- Assistant Professor of Russian & Comparative Literature
- STH 633
- BA, University of Saskatchewan
MA & PhD, Princeton University
On Leave Fall 2017
Prof. Corrigan studies the intersections of literature, philosophy, religion, and psychology in nineteenth-, twentieth-, and twenty-first-century Russian, European, and American culture – with a focus on the Russian nineteenth century. His book, Dostoevsky and the Riddle of the Self (forthcoming in 2017) traces Dostoevsky’s artistic meditation on the human being as it took shape over the course of his career and as it laid the groundwork for psychoanalytic, existentialist, and postmodernist thought while attempting to preserve religious notions of self, soul, and spirit for a post-religious age.
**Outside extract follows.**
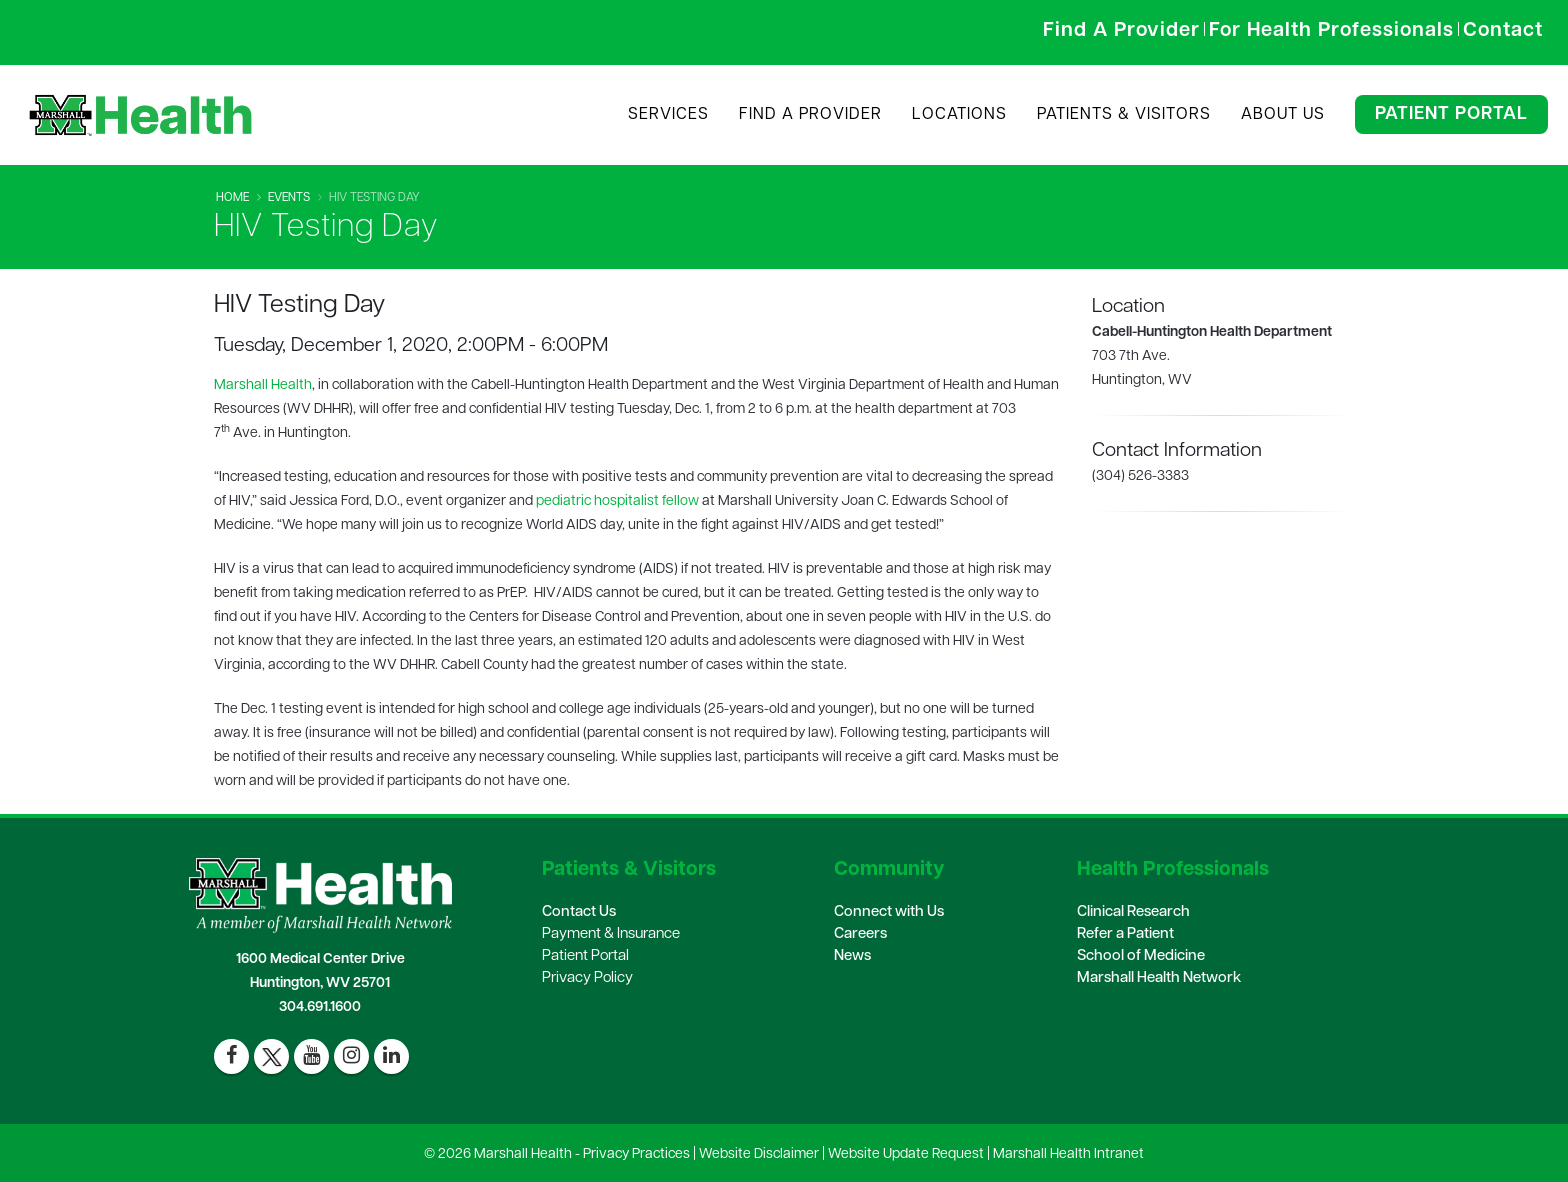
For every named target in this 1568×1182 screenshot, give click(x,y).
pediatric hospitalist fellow (617, 501)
He is currently working on two new book projects, the first a series of contemporary literary dialogues with Dostoevsky, titled The Afterlife of Religion, which explores how contemporary novelists (such as Donna Tartt, Elena Ferrante, and Marilynne Robinson, among others) have drawn on Dostoevsky’s works in reanimating religious ideas in a secular context; the second, Reading Chekhov as a Guide to Russian Philosophy explores Chekhov’s writing as a prism for the crises of moral philosophy in pre-revolutionary Russia.